§ **Data records**:
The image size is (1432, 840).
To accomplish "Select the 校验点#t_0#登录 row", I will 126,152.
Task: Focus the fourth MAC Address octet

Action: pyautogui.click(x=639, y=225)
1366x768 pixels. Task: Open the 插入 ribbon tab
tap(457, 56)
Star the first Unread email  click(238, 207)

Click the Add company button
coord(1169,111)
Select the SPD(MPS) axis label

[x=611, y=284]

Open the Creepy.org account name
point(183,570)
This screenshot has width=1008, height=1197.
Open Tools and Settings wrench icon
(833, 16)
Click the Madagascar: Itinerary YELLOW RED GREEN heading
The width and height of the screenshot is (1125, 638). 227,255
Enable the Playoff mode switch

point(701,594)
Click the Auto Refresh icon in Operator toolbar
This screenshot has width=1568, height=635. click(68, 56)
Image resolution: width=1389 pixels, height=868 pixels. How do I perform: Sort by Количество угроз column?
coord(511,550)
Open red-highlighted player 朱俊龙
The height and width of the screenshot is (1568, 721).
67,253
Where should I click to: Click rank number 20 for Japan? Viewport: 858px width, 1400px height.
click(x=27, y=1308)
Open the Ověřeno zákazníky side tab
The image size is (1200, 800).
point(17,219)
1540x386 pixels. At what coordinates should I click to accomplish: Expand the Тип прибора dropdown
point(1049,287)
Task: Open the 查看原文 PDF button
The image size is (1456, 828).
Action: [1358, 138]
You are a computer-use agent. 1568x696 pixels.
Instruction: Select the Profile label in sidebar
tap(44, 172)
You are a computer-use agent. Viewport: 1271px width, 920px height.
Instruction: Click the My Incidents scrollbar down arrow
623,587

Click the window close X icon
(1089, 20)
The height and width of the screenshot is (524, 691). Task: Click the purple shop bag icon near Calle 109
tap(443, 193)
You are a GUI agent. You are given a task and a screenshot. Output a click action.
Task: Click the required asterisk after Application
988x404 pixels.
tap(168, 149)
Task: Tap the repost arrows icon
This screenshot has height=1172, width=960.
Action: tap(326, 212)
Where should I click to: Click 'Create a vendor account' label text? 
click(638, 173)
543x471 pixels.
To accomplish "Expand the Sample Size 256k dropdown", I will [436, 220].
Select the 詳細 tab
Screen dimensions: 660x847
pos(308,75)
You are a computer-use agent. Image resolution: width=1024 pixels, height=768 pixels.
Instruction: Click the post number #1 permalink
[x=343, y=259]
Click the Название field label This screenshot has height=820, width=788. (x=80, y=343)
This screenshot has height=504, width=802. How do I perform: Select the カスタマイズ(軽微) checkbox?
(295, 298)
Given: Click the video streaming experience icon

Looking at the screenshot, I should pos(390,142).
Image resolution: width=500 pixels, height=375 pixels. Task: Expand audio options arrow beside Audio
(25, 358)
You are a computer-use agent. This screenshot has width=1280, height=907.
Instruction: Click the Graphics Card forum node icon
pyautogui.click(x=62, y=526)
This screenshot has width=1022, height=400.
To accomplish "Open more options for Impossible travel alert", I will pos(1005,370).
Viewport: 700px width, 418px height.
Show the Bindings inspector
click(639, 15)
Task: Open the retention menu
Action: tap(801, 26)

§ **What to do**: Go through the entries and return each line where the word "agent" occurs.

§ **Response to this exercise**:
You are a computer-use agent. 1568x696 pixels.
You are a computer-use agent. Viewport: 1271px width, 920px height.
You are a GUI agent. You are given a task and a screenshot. Output a click action.
You are a computer-use agent. Image resolution: width=1024 pixels, height=768 pixels.
You are a computer-use agent. This screenshot has width=1280, height=907.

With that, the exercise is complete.